Di cartaceo, in questa rara amicizia, c'è davvero poco, e prevale la forza di sentimenti vibratili e imprendibili, come la gioia e la malinconia.
"Mi hai dato ciò che cercavo dagli uomini e dall'arte", scriveva Parise in una lettera spedita all'inizio degli anni settanta a La Capria da Salgarèda, la casetta nel trevigiano dove sono stati concepiti i Silllabari . E poi chiedeva al suo amico di scrivergli "del tuo doloroso capire tutte le cose".
Sono frasi di chi dà all'altro se stesso senza schermi protettivi, sapendo che queste frasi l'altro saprà eseguirsele nel modo più giusto. E soprattutto sono il segnale che per questi due scrittori la vita conta sempre più della letteratura, anche se è alla letteratura che si affida la possibilità quotidiana della propria sopravvivenza dopo la morte.

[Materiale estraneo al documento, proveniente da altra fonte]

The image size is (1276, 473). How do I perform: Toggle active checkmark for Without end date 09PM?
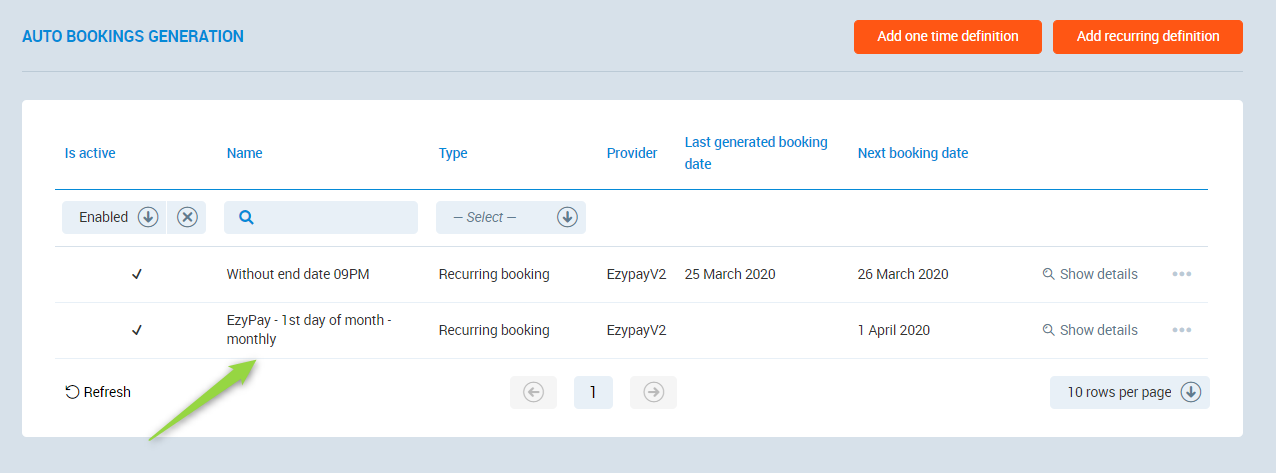pos(137,274)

Anche a quelle frasi, La Capria risponde con questo suo piccolo Caro Parise , un libro che si è quasi scritto da sé, nell'accumulo stratificato del tempo e cogliendo le occasione giuste per rendere omaggio all'amico. Almeno da Letteratura e salti mortali , Parise ha sempre fatto capolino nei libri di La Capria: Parise come uomo nomade e inclassificabile e Parise come autore di libri che sono andati crescendo come alberi insperati in un Novecento fatto spesso di piante di serra: Il ragazzo morto e le comete , Il padrone , i Sillabari , i reportage, Lontano , L'odore del sangue .
La Capria racconta i libri con precisione e libertà, sempre dando alle frasi lo slancio sinuoso del racconto, e non dimentica mai che, pur avendo attraversato tutte le complicazione novecentesche, la voce di Parise risuona come un monito a semplificare la scrittura senza impoverirsi. Scrivere come si parla, inventandosi di sana pianta un'oralità scritta che possa essere compresa e "sentita" da chiunque: ecco il proposito comune ai due scrittori.

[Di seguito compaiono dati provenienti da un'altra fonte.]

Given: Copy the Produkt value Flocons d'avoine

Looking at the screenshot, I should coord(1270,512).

Sempre più mi convinco che la nostra letteratura del Novecento sarebbe più sfaccettata e più ricca (anche di umanità) se finalmente trovasse uno spazio degno anche per poeti della quotidianità come Goffredo Parise o Raffaele La Capria. Sarebbe bello che agli scrittori dell'intelligenza, come, ad esempio, Calvino, Pasolini e Sciascia, così centrali e "canonici", si riuscisse ad affiancare scrittori dove l'intelligenza viene contemperata della sensibilità.

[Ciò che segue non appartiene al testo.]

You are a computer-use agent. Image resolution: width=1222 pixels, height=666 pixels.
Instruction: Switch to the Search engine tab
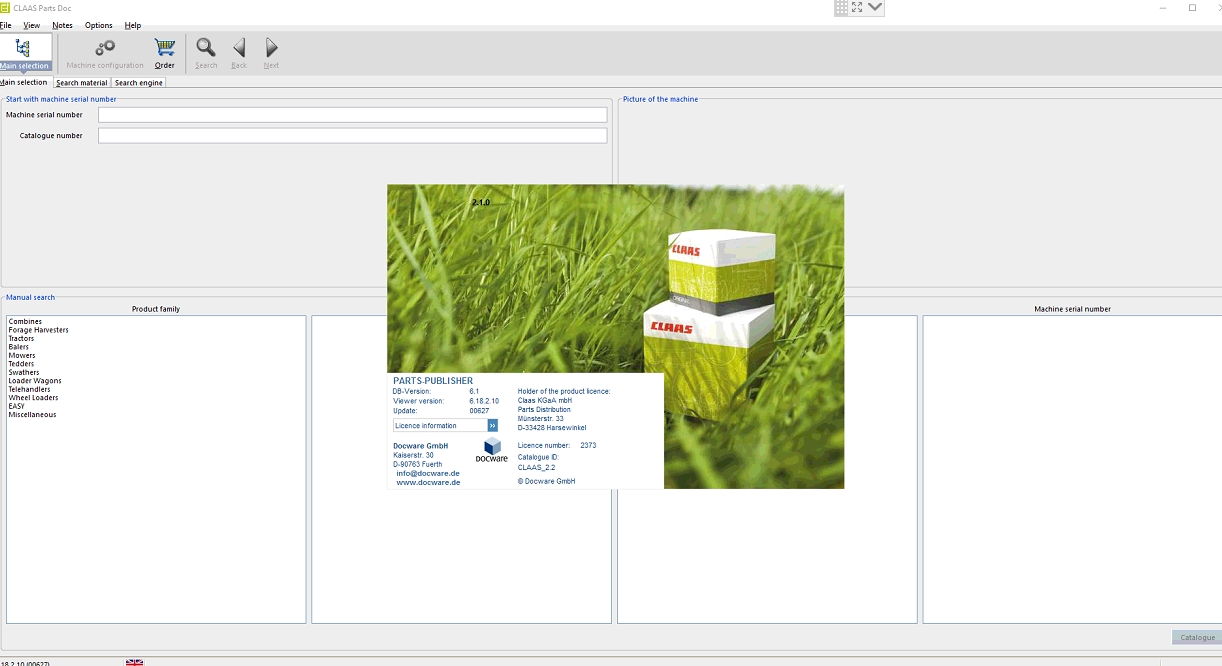point(138,82)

Ha detto Raffaele La Capria che Parise possedeva "l'intelligenza del cuore". Ma non si trattava di un cuore sentimentale, bensì di "un cuore illuminista (...) poco praticato dai nostri scrittori perché non è facile mantenersi in equilibrio sulla corda del cuore. È molto più facile camminare sulla corda dello stile".
Parole che valgono per Parise, ma si attagliano bene allo stesso La Capria. Scrivere Caro Parise è un nuovo modo di declinare quel "me visto da lui stesso" così congeniale a La Capria. Ritratto e autoritratto s'incrociano, a volte si sommano, altre si allontanano, ma sempre in una consonanza umana rara e ossigenante.